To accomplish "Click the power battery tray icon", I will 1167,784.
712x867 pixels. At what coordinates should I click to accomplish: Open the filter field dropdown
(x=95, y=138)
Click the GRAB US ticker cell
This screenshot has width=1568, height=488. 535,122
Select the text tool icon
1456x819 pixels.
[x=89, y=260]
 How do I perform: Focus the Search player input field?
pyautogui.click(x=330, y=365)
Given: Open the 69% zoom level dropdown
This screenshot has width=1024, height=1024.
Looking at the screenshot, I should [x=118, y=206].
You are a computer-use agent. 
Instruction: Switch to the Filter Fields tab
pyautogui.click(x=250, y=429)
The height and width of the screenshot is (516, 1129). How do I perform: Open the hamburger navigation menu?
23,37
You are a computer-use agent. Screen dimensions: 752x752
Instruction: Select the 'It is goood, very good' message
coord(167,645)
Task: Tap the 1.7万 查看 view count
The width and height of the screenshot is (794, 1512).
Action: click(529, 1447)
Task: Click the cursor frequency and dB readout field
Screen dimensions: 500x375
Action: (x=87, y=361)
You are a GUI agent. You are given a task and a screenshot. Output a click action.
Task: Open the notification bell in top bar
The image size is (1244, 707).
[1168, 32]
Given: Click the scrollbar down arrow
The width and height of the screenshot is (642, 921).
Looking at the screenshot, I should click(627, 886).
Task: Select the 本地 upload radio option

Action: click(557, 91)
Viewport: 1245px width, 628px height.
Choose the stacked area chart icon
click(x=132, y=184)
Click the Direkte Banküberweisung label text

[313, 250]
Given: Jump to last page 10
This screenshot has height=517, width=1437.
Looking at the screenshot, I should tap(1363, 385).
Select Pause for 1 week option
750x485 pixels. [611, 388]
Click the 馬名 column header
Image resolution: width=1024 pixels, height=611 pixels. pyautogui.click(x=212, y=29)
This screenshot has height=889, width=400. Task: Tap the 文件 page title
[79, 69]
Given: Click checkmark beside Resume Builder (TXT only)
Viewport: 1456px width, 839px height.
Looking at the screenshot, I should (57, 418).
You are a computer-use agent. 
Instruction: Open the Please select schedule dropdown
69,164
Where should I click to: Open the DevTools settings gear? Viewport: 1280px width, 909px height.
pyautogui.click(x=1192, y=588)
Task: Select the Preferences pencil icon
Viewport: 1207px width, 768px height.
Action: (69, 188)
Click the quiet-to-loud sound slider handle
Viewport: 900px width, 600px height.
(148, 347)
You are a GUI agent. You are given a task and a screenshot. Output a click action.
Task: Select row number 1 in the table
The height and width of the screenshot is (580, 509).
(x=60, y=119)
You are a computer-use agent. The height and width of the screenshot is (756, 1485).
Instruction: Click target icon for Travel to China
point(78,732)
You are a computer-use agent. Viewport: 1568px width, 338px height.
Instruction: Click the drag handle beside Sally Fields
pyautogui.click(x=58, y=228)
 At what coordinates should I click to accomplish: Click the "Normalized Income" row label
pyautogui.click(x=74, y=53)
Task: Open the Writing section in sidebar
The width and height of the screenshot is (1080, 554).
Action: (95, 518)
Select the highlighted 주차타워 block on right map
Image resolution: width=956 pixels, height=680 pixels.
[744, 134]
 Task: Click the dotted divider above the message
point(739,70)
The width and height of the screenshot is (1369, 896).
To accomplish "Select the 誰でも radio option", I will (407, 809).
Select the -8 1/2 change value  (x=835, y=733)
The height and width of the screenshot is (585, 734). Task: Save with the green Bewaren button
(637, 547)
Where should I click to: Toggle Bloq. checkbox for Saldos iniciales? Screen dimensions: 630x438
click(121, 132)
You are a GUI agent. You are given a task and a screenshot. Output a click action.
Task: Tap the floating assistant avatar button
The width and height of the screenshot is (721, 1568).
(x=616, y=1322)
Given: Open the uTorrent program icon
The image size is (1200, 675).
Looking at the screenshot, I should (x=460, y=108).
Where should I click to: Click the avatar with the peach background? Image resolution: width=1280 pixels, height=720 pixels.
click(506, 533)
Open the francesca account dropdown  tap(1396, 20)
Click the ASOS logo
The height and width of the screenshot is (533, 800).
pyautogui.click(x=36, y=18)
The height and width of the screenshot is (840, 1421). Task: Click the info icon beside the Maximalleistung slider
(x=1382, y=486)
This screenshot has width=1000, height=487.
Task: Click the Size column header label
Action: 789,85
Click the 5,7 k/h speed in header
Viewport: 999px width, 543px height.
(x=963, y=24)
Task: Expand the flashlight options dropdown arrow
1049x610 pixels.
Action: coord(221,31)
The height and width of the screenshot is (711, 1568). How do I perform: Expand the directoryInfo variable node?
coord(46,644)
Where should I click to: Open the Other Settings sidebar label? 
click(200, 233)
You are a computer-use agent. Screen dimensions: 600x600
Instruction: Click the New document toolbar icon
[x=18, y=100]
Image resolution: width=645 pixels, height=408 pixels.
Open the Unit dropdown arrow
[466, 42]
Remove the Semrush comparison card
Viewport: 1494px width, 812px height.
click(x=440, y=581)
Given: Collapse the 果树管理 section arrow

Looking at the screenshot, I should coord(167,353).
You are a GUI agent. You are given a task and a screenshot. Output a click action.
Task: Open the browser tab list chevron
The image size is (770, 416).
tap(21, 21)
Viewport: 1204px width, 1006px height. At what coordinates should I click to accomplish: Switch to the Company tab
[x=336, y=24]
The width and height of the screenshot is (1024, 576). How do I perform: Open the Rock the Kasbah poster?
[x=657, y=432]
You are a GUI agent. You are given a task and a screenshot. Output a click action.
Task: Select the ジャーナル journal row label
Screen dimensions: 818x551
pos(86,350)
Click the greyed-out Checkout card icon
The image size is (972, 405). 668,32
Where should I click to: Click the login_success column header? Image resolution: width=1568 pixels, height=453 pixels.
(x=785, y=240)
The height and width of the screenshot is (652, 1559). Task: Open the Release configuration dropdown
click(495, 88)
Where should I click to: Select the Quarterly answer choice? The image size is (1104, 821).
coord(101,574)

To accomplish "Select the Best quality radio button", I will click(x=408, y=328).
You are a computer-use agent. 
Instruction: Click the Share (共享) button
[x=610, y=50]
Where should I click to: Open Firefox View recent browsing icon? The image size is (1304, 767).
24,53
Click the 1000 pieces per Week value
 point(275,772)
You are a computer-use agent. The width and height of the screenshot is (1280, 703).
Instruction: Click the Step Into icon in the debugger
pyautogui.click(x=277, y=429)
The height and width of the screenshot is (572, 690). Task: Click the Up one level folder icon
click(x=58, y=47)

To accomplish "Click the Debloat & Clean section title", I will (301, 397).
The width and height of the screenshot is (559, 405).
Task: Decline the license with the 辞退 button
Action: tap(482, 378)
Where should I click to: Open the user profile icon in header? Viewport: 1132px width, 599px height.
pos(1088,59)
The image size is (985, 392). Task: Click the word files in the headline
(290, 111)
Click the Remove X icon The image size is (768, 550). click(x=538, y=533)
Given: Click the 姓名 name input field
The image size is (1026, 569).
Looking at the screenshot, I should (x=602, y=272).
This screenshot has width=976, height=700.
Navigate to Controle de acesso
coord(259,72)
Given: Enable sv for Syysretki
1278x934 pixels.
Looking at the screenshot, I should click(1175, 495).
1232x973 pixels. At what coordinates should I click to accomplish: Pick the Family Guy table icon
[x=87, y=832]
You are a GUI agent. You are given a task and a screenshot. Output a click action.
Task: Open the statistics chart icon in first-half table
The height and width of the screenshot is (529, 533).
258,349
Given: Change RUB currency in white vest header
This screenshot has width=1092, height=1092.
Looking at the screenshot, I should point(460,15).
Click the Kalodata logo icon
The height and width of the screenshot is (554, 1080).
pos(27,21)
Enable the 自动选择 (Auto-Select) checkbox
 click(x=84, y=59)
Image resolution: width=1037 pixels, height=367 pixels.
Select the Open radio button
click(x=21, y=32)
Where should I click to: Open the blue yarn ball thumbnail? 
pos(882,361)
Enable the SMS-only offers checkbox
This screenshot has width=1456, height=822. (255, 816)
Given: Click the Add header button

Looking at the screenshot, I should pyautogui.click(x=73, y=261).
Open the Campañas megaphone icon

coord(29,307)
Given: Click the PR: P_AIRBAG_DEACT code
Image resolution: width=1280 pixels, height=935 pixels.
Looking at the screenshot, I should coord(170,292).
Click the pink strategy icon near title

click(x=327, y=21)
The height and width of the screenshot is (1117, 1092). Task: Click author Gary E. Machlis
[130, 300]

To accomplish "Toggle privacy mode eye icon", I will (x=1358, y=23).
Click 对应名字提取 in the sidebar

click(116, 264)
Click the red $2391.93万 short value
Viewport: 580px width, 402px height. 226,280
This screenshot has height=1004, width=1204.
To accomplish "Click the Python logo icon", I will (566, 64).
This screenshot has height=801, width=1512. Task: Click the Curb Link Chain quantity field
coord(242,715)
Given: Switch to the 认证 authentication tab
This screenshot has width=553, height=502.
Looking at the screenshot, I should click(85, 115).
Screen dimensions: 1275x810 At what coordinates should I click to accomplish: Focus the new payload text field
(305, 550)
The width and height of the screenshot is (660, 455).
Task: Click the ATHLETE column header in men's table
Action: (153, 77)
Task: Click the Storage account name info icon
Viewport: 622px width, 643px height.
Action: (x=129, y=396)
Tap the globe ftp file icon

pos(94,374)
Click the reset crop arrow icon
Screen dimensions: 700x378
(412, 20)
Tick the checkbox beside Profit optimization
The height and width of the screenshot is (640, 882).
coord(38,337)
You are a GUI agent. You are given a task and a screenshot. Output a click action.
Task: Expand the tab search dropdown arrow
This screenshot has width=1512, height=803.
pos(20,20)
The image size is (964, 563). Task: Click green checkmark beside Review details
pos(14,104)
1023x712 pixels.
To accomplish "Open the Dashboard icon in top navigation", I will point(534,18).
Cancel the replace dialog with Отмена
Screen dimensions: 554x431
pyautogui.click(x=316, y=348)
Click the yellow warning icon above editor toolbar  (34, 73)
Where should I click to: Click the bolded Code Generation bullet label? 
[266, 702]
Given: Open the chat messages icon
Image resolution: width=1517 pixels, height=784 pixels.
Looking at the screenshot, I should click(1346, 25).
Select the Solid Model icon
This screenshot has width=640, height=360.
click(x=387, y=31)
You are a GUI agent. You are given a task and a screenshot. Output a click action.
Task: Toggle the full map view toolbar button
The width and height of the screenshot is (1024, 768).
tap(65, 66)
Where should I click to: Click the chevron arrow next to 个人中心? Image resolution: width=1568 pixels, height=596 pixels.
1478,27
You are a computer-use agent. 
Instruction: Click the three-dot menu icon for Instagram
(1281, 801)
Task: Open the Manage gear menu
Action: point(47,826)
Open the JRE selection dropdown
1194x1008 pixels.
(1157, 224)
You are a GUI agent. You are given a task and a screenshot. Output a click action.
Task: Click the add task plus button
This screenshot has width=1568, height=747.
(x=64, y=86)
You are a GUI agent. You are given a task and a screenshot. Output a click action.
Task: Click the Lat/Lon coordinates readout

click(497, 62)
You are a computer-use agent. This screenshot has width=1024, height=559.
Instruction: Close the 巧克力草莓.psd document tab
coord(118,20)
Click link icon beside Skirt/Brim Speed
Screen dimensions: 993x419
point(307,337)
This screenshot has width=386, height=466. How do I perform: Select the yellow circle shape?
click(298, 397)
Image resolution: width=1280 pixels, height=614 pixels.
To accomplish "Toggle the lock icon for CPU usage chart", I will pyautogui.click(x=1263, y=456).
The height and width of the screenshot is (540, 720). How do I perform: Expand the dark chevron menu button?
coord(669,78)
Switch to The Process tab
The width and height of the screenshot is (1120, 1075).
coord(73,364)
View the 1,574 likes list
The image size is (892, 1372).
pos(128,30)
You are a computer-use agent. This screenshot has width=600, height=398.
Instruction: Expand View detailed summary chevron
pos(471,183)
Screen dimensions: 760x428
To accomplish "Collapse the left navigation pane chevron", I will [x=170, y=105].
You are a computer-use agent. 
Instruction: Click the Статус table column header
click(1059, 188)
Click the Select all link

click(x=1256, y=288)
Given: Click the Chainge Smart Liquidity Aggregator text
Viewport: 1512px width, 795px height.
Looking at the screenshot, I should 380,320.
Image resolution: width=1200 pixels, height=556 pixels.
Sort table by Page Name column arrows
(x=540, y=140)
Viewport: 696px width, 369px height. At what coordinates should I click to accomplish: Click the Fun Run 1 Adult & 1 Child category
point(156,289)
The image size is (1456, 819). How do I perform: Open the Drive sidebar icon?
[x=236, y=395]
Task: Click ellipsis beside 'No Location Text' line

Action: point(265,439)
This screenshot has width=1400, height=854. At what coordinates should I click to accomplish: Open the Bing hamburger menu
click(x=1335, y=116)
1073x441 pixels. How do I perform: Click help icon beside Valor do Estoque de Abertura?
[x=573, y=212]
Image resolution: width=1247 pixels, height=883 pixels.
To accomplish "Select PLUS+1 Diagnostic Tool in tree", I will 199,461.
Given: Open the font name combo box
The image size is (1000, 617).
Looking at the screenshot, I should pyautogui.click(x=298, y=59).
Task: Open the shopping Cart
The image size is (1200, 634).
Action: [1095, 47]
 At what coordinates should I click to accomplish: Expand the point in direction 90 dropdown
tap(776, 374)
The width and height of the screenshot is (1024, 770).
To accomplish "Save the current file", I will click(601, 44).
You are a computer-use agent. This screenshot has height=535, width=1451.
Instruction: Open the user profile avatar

---

> **Directions**
Set out exactly the lines from the one bearing "Task: Click ellipsis" through the end of the data, including both ends and omitting all others.

> **Solution for this exercise**
Task: Click ellipsis beside 'No Location Text' line

Action: point(265,439)
This screenshot has width=1400, height=854. At what coordinates should I click to accomplish: Open the Bing hamburger menu
click(x=1335, y=116)
1073x441 pixels. How do I perform: Click help icon beside Valor do Estoque de Abertura?
[x=573, y=212]
Image resolution: width=1247 pixels, height=883 pixels.
To accomplish "Select PLUS+1 Diagnostic Tool in tree", I will 199,461.
Given: Open the font name combo box
The image size is (1000, 617).
Looking at the screenshot, I should pyautogui.click(x=298, y=59).
Task: Open the shopping Cart
The image size is (1200, 634).
Action: [1095, 47]
 At what coordinates should I click to accomplish: Expand the point in direction 90 dropdown
tap(776, 374)
The width and height of the screenshot is (1024, 770).
To accomplish "Save the current file", I will click(601, 44).
You are a computer-use agent. This screenshot has height=535, width=1451.
Instruction: Open the user profile avatar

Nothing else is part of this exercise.